- Flag
- Country: Ethiopia
- Region: Amhara
- Zone: South Wollo

Area
- • Total: 1,437.30 km^{2} (554.94 sq mi)

Population (2012 est.)
- • Total: 156,940
- • Density: 109.19/km^{2} (282.80/sq mi)

= Mehal Sayint =

Mehal Sayint (Amharic: መኻል ሣይንት)s one of the woredas in the Amhara Region of Ethiopia. It is named after the historic district of Sayint. Part of the Debub Wollo Zone, Mehal Sayint is bordered on the south by Debre Sina, and on the north and east by Sayint. Mehal Sayint was separated from Sayint.

==Demographics==
A 2012 estimate puts the population at 156,940. This gives a population density of 109.19 people per square kilometer (282.80 people per square mile), given its area of 1,473.30 square kilometers (554.94 square miles), much lower than the South Wollo Zone average of 161.49 people per square kilometer (418.56 people per square mile).

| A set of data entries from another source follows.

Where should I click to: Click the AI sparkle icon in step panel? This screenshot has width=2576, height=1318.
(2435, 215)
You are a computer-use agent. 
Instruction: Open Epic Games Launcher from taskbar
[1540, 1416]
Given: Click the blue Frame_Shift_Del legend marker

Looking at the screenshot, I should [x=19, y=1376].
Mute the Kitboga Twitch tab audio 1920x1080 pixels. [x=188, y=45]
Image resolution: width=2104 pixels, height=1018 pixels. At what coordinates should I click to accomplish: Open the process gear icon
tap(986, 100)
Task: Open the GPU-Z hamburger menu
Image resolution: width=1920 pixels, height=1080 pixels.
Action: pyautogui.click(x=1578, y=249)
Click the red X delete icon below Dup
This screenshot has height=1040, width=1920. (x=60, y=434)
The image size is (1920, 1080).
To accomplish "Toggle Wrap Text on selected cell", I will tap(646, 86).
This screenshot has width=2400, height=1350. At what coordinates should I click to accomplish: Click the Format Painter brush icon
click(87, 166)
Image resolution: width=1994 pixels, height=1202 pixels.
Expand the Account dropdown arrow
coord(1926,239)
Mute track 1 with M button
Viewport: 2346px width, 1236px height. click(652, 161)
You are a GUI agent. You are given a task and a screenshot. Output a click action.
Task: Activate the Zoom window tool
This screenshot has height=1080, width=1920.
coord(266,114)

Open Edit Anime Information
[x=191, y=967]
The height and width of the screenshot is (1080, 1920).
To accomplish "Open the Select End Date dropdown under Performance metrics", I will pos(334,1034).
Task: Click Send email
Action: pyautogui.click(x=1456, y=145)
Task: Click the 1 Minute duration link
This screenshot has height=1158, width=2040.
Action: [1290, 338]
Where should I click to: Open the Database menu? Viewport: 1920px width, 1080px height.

Based on the 2007 national census conducted by the Central Statistical Agency of Ethiopia (CSA), this woreda has a total population of 73,432, of whom 36,369 are men and 37,063 women. The majority of the inhabitants said they practiced Ethiopian Orthodox Christianity, with 96.19% reporting that as their religion, while 3.79% of the population were Muslim.